Lloyd wears a dark coat and spends most of his free time sitting on the beach, reading Salinger and brooding. Well, it’s not really brooding, as Lloyd seems to have carefully chosen his own persona. His parents (the wonderful Sally Hawkins and the equally wonderful Craig Roberts) are suffering through a stalled marriage, as mom wants more color in her life, and Dad seems content to grayness. His parents’ sex life seems to occupy a great deal of Lloyd’s thoughts. Ayoade is sure to show us the world through Lloyd’s eyes, and the film is brisk and stylized. We may see Lloyd as typical and selfish and even kind of a bully, but Lloyd sees himself as a loner and a rebel. He has a good heart, I suppose, but he’s not really sure what to do with it yet. Case in point: when he pushes a fat classmate into a puddle, an act he committed one afternoon in the hopes of getting Jordana’s attention, his response is not to apologize and shape up, but to write a pseudo-intellectual and condescending essay to his victim, explaining how she would do better not to be a victim so much.

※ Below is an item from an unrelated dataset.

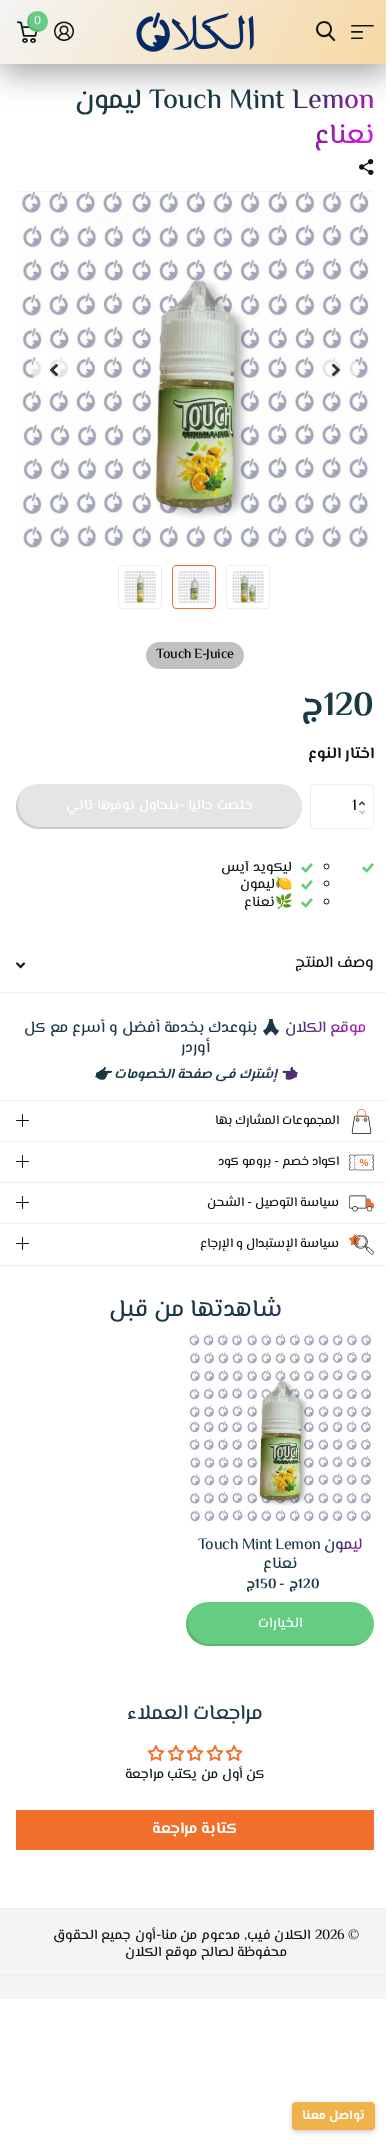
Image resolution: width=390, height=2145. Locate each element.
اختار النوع (341, 755)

Eventually his blundering advances are noticed by Jordana, who has, even more skillfully than Lloyd, constructed a persona for herself. Indeed, in their courtship, anything resembling typical teen romance is immediately rejected, and the only way they’ve allowed themselves to bond is through carefully constructed acts of arson and drab rebellion. When his parents hear that Lloyd has a girlfriend, they’re quietly elated, and the ordinarily passion-free dad bothers to give Lloyd a mix tape of celebratory love songs. A caveat: side B is all break-up songs for when things inevitably go south.

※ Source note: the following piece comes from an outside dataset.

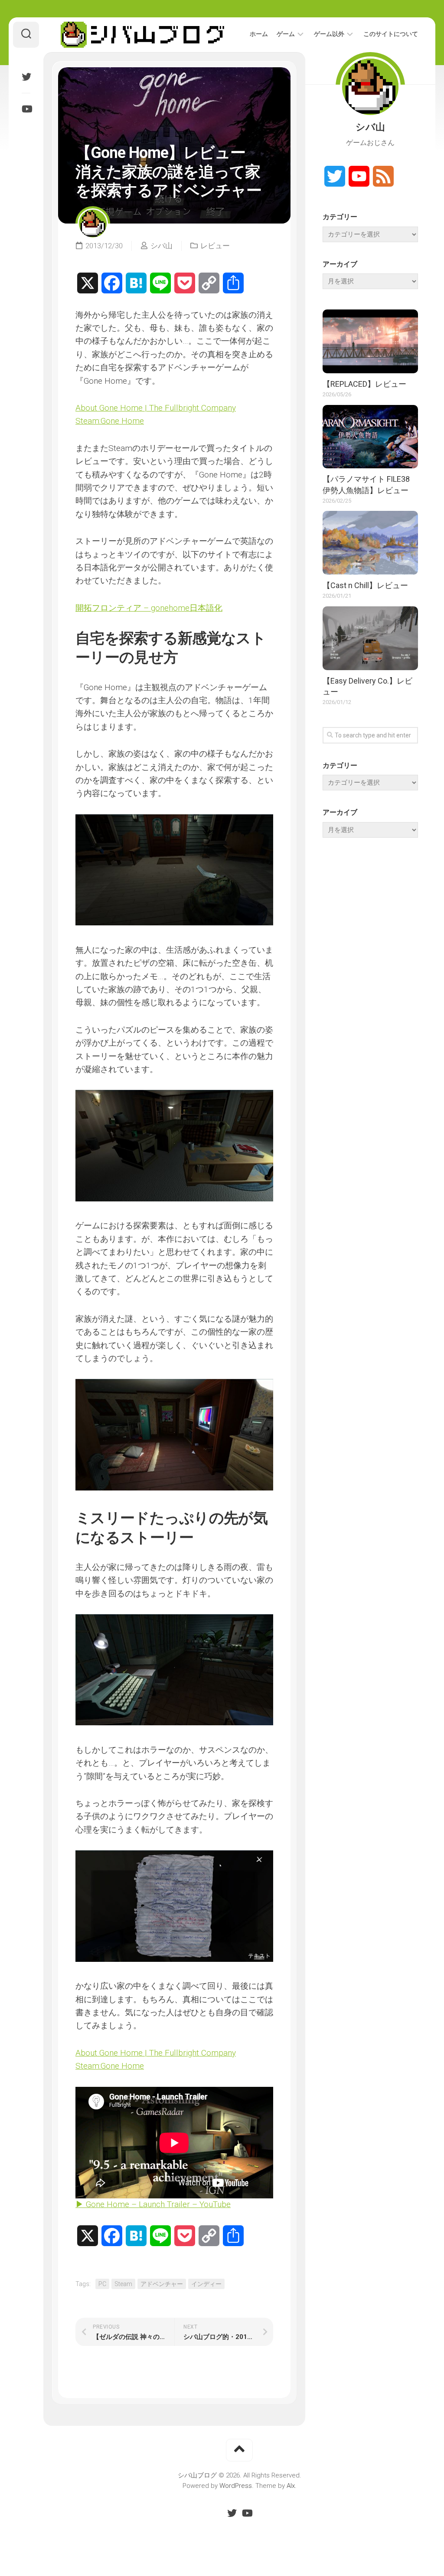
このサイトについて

It’s around this point that one begins to see “Submarine’s” strengths. Despite the tone I’ve struck in this essay so far, it’s actually very positive on Lloyd and Jordana, and is very smart about the way teens talk and how they construct themselves. As teenagers, we’re not necessarily completely formed yet, and we do indeed affect the personalities we feel are best for us. “Submarine” acknowledges that delicate, awkward adolescent balance between what we are and what we want. In many ways, “Submarine” resembles the recent “Scott Pilgrim vs. the World.” It’s about a dickhead young man, living in a stylized universe constructed entirely of his own perceptions, who must win the heart of someone he feels to be way cooler than he is. Then he has to learn not to be a dickhead in order to keep her.
The film’s second half is devoted to Lloyd’s strange obsession with his mom’s potential affair with the ridiculously coiffed neighbor (Paddy Considine), and poor Jordana seems to be shunted off to the side. As a narrative, this is a mite sloppy, but as a character study, it’s in-keeping with Lloyd’s self-taught life lessons.
It’s cheery, good-looking, smart and surprisingly deft.